Abstract
Triple-negative breast cancer (TNBC) is the most aggressive subtype of breast cancer. The only targeted therapeutic approach that has emerged for early TNBC patients with BRCA-mutations (BRCAMUT) are PARP inhibitors (PARPi). In combination, PARPi may benefit a larger cohort of TNBC patients. We used our previously identified 63-gene signature that was associated with PARPi response to identify candidate genes that could be therapeutic targets. We selected FEN1 for further investigation since its knockdown was associated with an increase in G2/M arrest, DNA damage, and apoptosis. We first tested LNT1, a FEN1/EXO1 inhibitor, in a panel of 10 TNBC cell lines.

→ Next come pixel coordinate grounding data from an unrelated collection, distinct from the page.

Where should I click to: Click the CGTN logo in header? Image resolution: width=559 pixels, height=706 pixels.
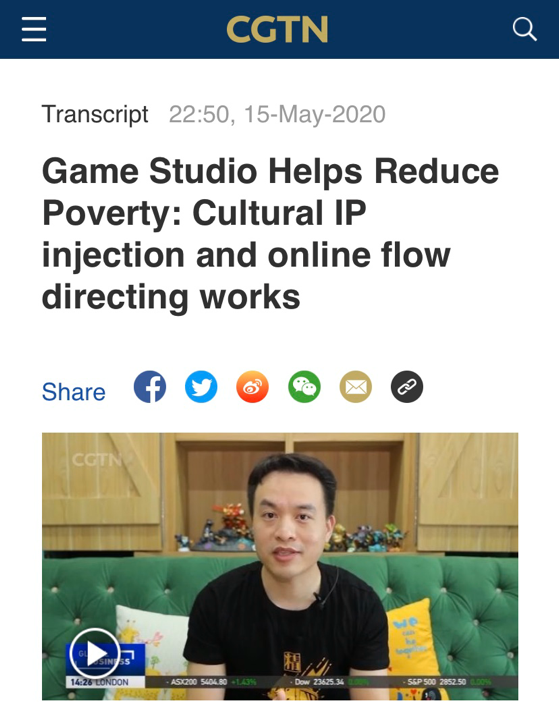coord(277,29)
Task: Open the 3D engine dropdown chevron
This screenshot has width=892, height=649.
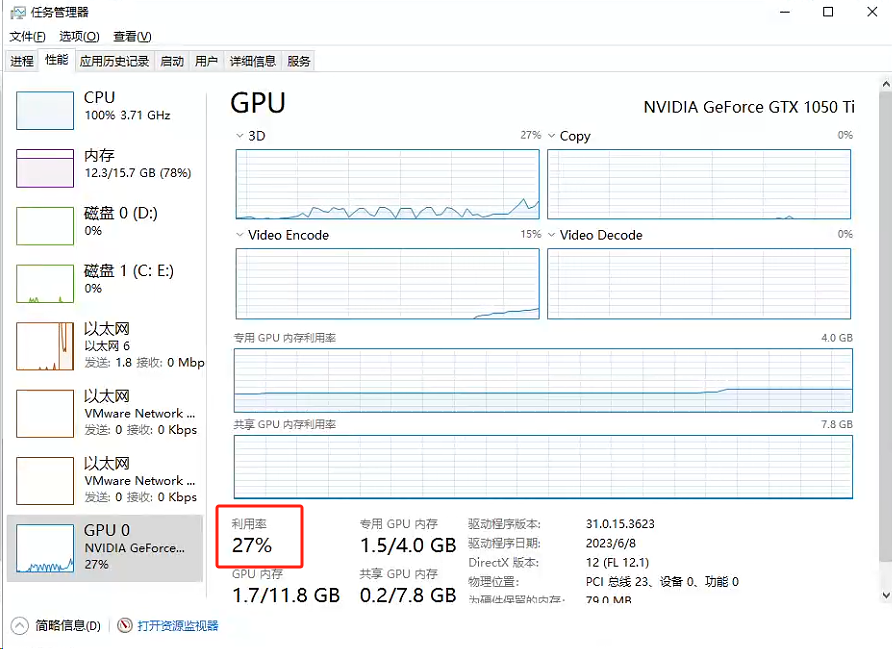Action: [x=239, y=136]
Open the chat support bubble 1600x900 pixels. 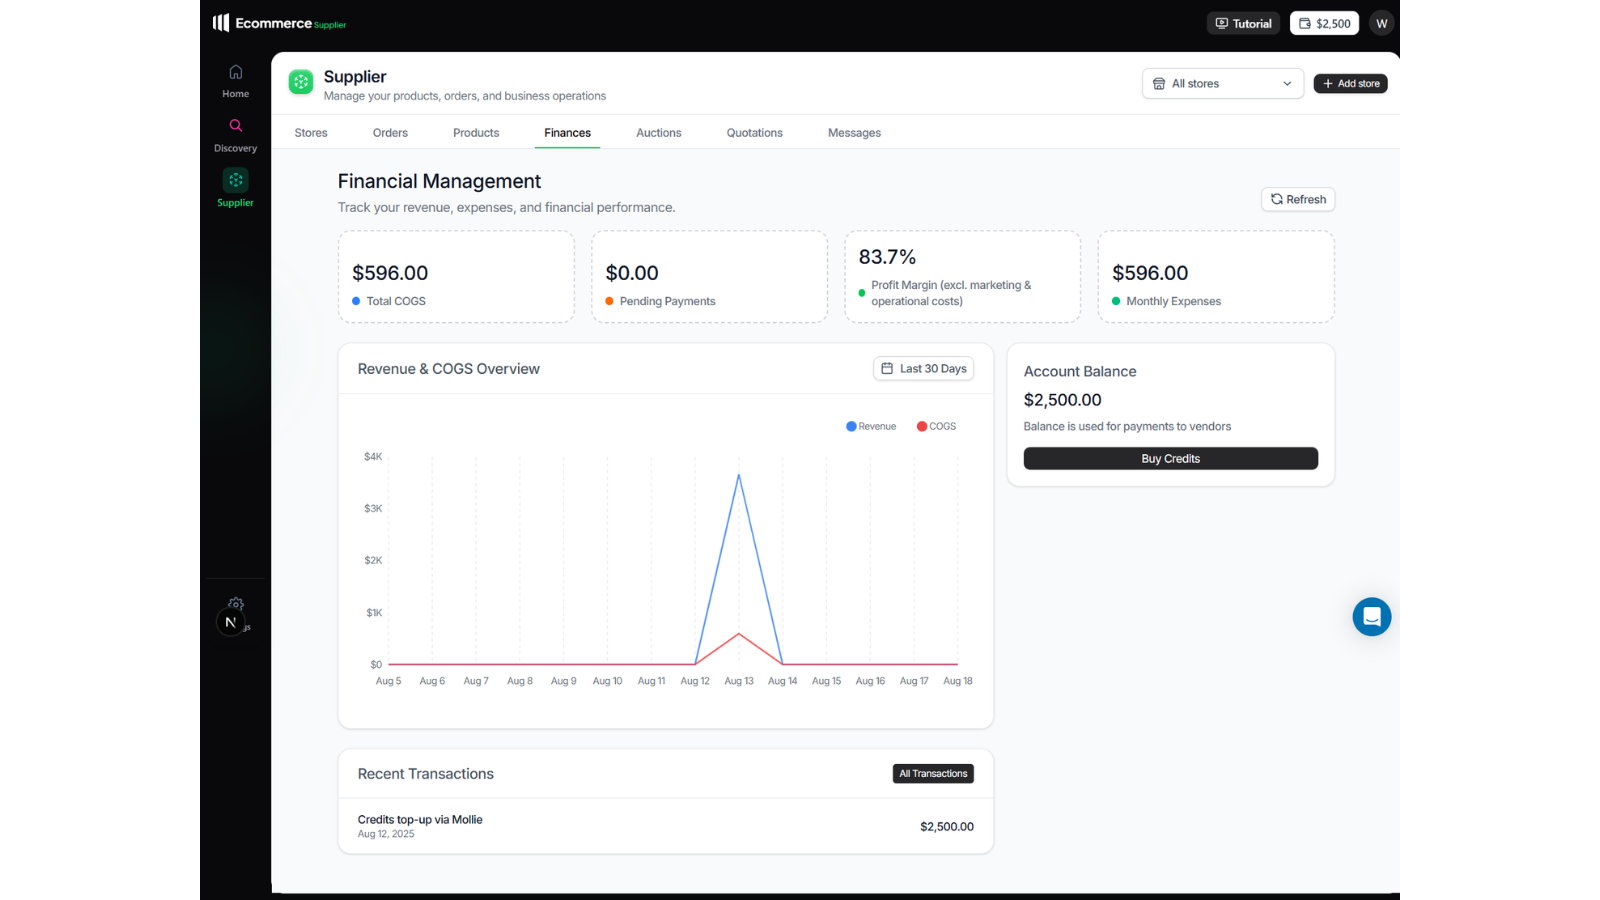[1371, 617]
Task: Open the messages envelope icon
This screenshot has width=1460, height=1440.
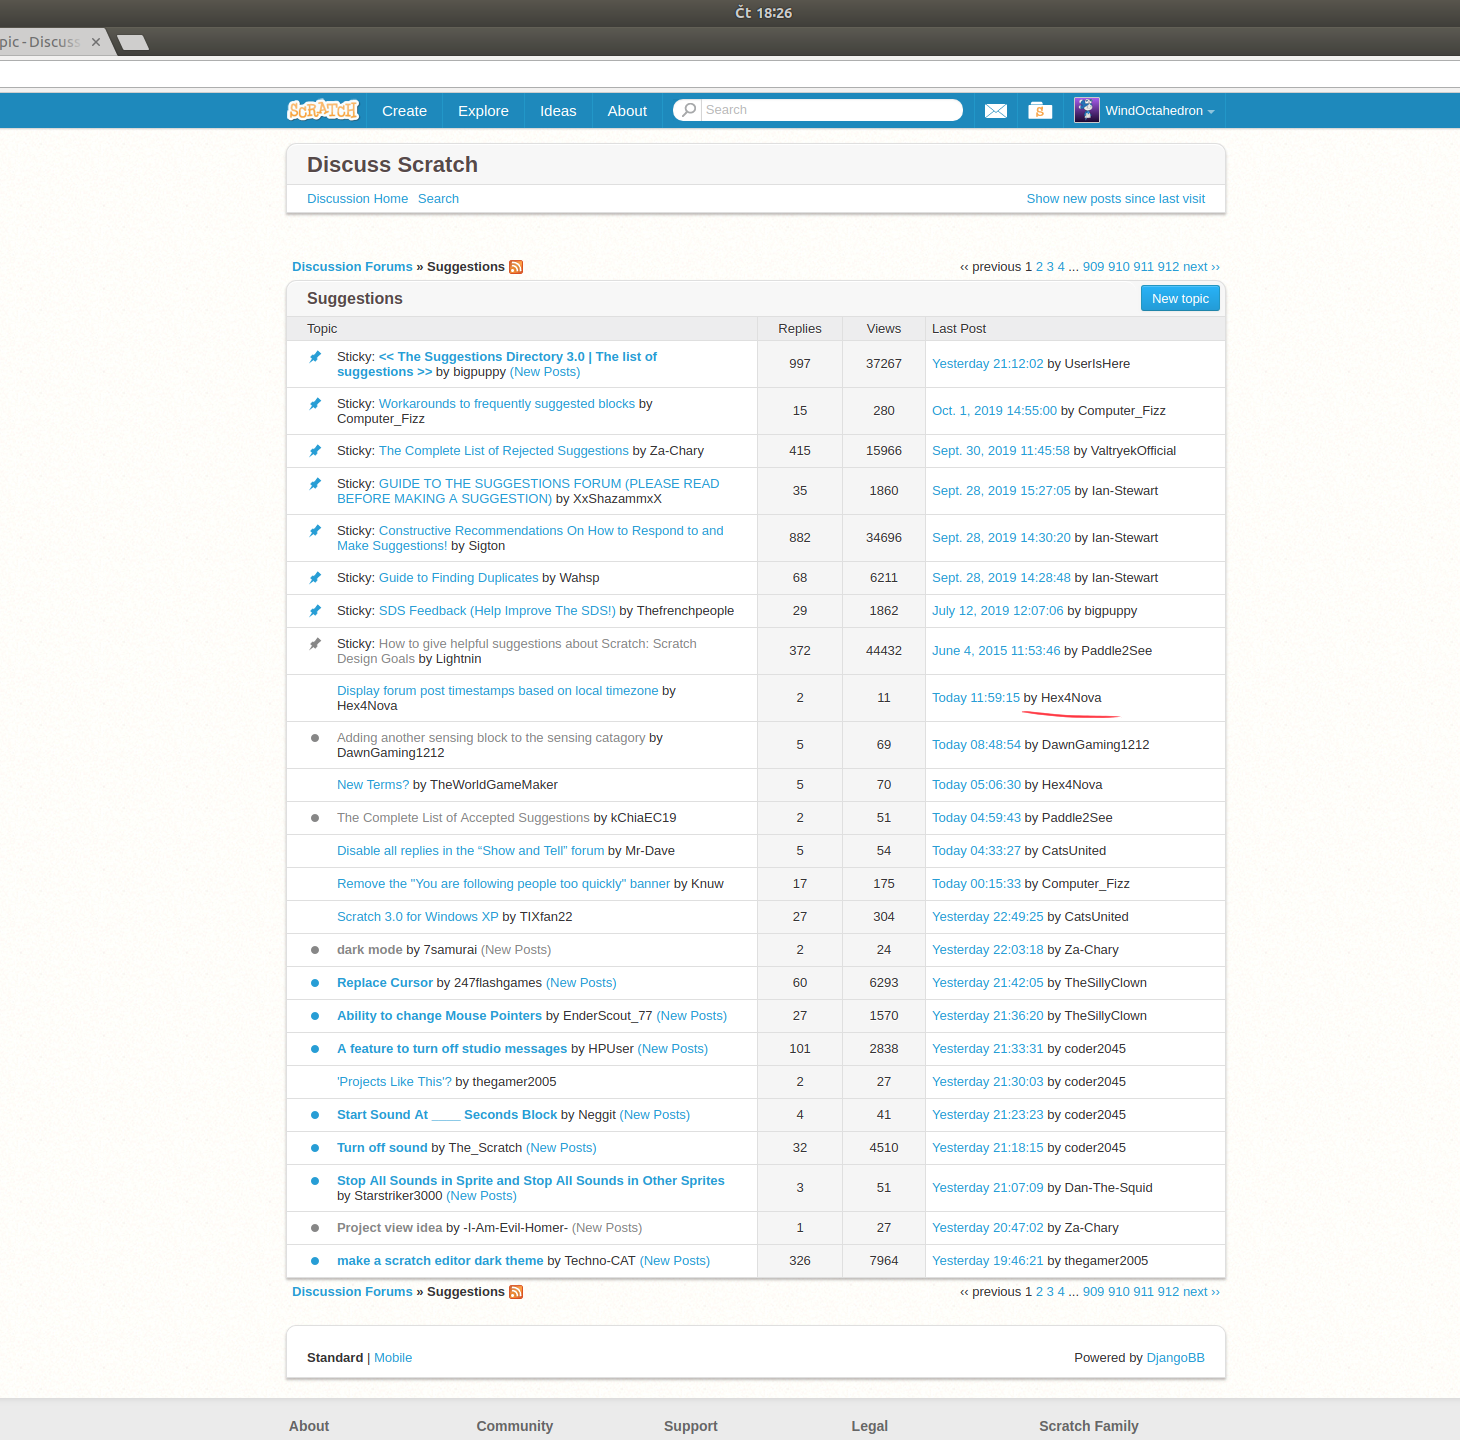Action: coord(995,111)
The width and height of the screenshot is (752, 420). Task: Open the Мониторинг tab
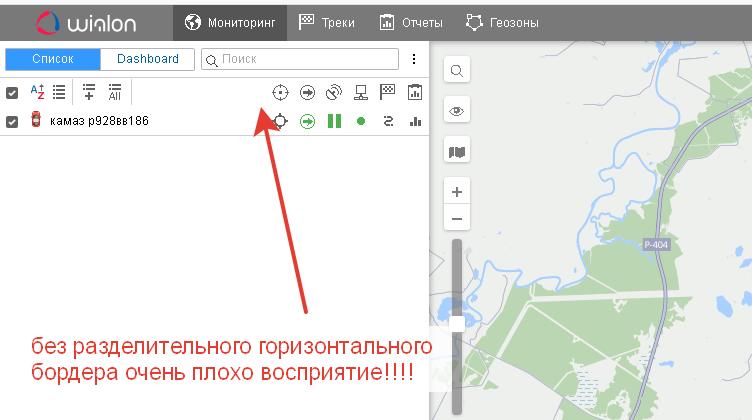230,21
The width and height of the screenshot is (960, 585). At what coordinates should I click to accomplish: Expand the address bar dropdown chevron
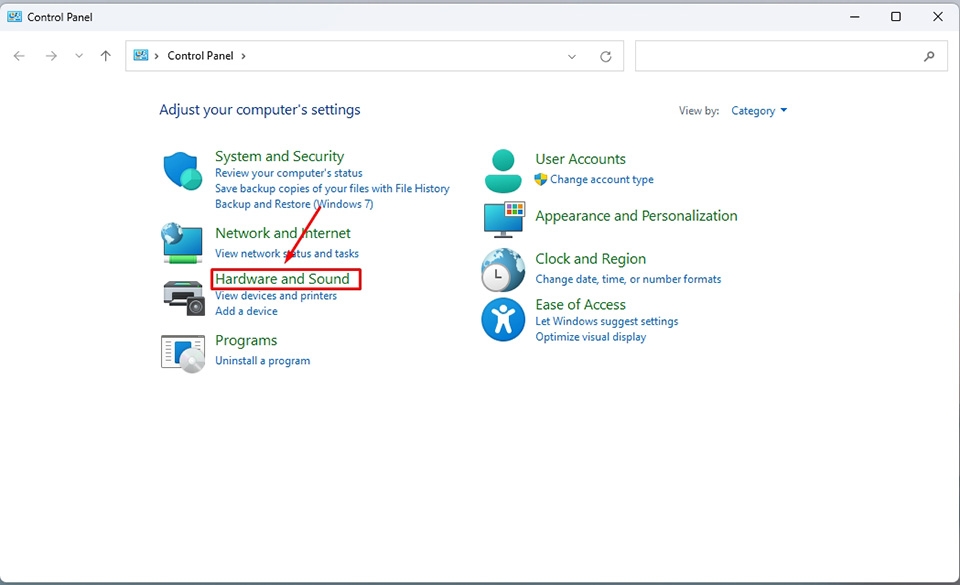[572, 56]
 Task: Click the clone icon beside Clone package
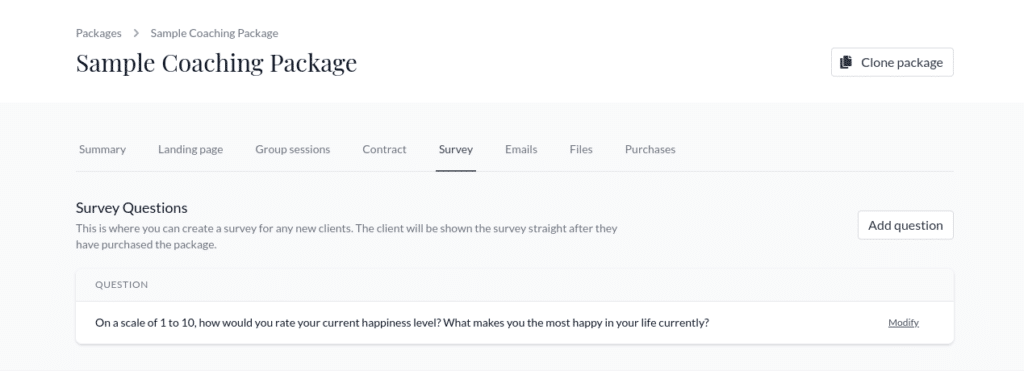[846, 63]
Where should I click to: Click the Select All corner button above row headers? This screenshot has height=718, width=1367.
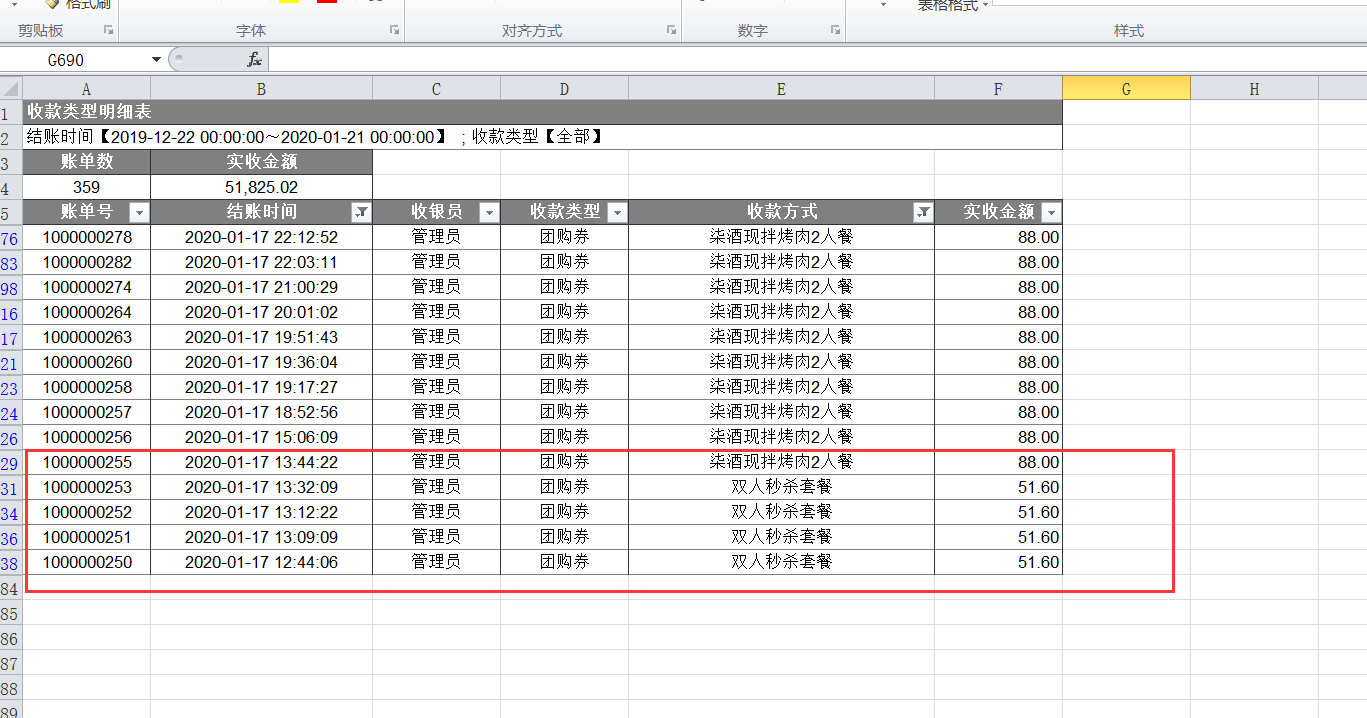(9, 88)
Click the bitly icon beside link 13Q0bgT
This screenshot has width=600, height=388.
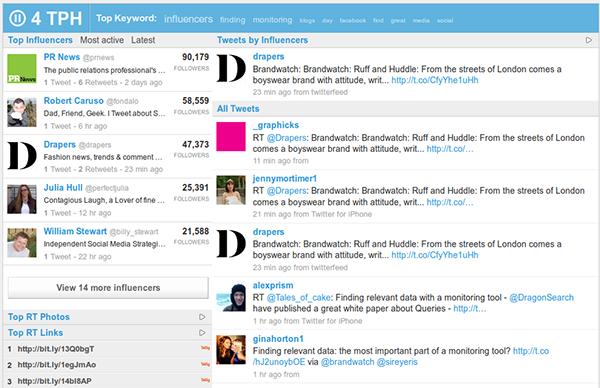205,348
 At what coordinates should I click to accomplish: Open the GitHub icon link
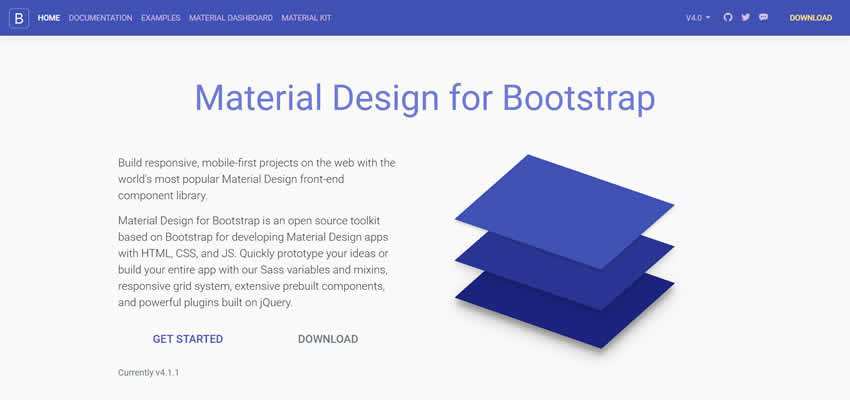click(x=728, y=18)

LNT1 sensitivity was identified predominantly in BRCA1-mutant/deficient cell lines. However, the combination of PARPi and LNT1 demonstrated a synergistic or additive effect in 7/10 cell lines, mainly in BRCA1/2 wild-type (BRCAWT) and BRCA2-mutant cell lines, with intrinsic and acquired resistance to PARPi. The greatest synergy was observed in a BRCA2-mutant cell line with acquired resistance to olaparib (HCC1395-OlaR), with a combination index value of 0.20. In the synergistic cell lines, BT549 (BRCAWT) and HCC1395-OlaR, the combination was associated with a rapid progression in DNA replication fork speed, an early and sustained increase in DNA damage in comparison to each of the single-agents. However, in the additive BRCA1/2 wild-type cell lines, MDAMB231 and HCC1806, the combination demonstrated a high DNA damage response that was largely driven by either talazoparib or LNT1. Therefore, targeting FEN1/EXO1 with PARPi is a promising targeted combination approach, particularly in the context of PARPi-resistant and BRCAWT TNBC.
Keywords:
Combination therapy; DNA damage; DNA replication fork speed; FEN1/EXO1 inhibition; Intrinsic and acquired resistance to PARP inhibitor; PARP inhibitor; Triple-negative breast cancer.